(Bloomberg) -- Mortgage rates in the US reversed course after two weeks of increases. 

The average for a 30-year, fixed loan was 6.33%, down from 6.48% last week, Freddie Mac said in a statement Thursday. It was the biggest drop since early December. 

The housing market slowed drastically last year as borrowing costs surged, sidelining many would-be buyers. In recent months, mortgage rates have been volatile but have remained above 6%, a “seesaw trajectory” that will likely continue in the short term, according to Realtor.com.

“While mortgage rates have resumed their decline, the market remains hypersensitive to rate movements, with purchase demand experiencing large swings relative to small changes in rates,” Sam Khater, Freddie Mac’s chief economist, said in the statement. “Over the last few weeks, latent demand has been on display with buyers jumping in and out of the market as rates move.”

The Federal Reserve has been on an almost yearlong campaign to curb inflation by hiking its benchmark rate.
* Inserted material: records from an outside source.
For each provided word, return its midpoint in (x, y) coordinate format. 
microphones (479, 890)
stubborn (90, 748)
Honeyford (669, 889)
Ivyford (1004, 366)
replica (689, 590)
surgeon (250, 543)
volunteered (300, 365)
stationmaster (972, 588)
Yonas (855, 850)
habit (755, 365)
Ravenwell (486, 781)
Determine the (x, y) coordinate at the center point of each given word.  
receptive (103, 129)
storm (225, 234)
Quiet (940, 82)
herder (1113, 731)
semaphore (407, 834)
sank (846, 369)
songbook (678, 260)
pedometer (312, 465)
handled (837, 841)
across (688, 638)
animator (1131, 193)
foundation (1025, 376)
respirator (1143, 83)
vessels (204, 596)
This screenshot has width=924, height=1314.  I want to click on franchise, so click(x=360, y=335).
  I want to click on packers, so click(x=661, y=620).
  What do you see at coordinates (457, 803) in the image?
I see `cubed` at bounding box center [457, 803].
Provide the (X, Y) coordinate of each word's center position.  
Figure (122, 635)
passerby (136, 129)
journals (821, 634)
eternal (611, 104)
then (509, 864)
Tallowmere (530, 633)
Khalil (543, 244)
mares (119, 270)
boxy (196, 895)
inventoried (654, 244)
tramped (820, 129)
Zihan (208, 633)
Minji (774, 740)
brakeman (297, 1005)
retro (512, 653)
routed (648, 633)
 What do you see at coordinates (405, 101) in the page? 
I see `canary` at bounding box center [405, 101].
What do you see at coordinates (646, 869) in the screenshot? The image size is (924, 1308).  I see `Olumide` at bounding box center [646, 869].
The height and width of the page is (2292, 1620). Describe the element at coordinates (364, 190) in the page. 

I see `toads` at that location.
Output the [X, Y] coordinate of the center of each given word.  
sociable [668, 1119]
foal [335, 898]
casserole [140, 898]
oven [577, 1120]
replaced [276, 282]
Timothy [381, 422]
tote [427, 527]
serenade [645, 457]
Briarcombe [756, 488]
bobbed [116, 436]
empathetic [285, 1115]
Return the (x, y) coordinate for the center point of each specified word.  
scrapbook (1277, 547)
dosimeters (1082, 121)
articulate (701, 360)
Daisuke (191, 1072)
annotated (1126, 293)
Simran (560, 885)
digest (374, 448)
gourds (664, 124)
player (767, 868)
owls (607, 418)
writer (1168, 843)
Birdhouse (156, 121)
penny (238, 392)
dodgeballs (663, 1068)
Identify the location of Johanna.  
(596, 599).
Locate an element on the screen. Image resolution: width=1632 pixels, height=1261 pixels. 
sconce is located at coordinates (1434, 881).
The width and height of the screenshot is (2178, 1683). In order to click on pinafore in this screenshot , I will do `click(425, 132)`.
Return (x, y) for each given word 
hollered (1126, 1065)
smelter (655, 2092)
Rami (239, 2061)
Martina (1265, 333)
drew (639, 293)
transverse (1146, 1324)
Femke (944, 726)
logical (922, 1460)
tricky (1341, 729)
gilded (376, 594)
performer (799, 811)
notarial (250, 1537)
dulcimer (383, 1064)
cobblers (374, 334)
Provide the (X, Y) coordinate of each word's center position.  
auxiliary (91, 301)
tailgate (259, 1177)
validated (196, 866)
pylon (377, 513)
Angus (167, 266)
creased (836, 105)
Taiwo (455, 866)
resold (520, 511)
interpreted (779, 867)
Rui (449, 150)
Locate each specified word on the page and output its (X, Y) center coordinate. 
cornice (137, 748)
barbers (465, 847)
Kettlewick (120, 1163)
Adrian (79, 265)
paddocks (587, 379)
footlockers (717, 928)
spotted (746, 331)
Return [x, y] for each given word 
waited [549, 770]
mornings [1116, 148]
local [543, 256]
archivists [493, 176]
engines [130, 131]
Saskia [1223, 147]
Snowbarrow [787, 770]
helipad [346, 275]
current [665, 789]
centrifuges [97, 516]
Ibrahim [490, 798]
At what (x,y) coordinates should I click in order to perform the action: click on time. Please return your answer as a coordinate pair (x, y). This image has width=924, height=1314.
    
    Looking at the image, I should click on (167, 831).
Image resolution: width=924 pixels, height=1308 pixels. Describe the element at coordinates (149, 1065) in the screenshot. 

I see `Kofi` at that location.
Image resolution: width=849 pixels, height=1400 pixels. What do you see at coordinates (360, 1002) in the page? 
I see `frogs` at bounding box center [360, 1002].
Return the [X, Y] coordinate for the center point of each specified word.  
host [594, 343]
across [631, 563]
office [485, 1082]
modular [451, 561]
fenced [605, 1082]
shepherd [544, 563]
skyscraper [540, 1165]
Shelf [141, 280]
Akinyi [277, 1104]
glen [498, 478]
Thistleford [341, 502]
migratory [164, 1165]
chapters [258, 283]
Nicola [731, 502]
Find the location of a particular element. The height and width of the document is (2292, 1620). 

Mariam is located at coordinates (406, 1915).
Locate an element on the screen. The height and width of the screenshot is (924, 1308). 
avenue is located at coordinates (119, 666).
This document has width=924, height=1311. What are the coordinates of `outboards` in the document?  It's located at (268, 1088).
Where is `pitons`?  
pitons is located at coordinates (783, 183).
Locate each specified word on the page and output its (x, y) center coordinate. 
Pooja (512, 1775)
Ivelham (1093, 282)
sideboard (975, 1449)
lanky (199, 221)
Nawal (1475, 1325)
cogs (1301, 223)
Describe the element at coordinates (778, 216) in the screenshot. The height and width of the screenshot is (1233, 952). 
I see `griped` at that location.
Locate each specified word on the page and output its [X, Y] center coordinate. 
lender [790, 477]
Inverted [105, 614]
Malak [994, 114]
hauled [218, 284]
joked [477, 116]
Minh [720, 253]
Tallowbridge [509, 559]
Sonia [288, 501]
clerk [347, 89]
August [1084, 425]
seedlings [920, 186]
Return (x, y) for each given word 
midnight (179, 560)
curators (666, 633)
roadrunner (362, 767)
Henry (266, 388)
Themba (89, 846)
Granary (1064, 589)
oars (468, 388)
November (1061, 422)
Data released Thursday showed that inflation slowed in December, adding to signs that prices have peaked and sending yields on the 10-year Treasury falling.

Despite the week’s dip in borrowing costs, buyers are facing a much more expensive market than a year ago. At the current 30-year average, a borrower with a $600,000 mortgage would pay roughly $3,726 a month, about $1,048 more than a year ago, when rates were 3.45%.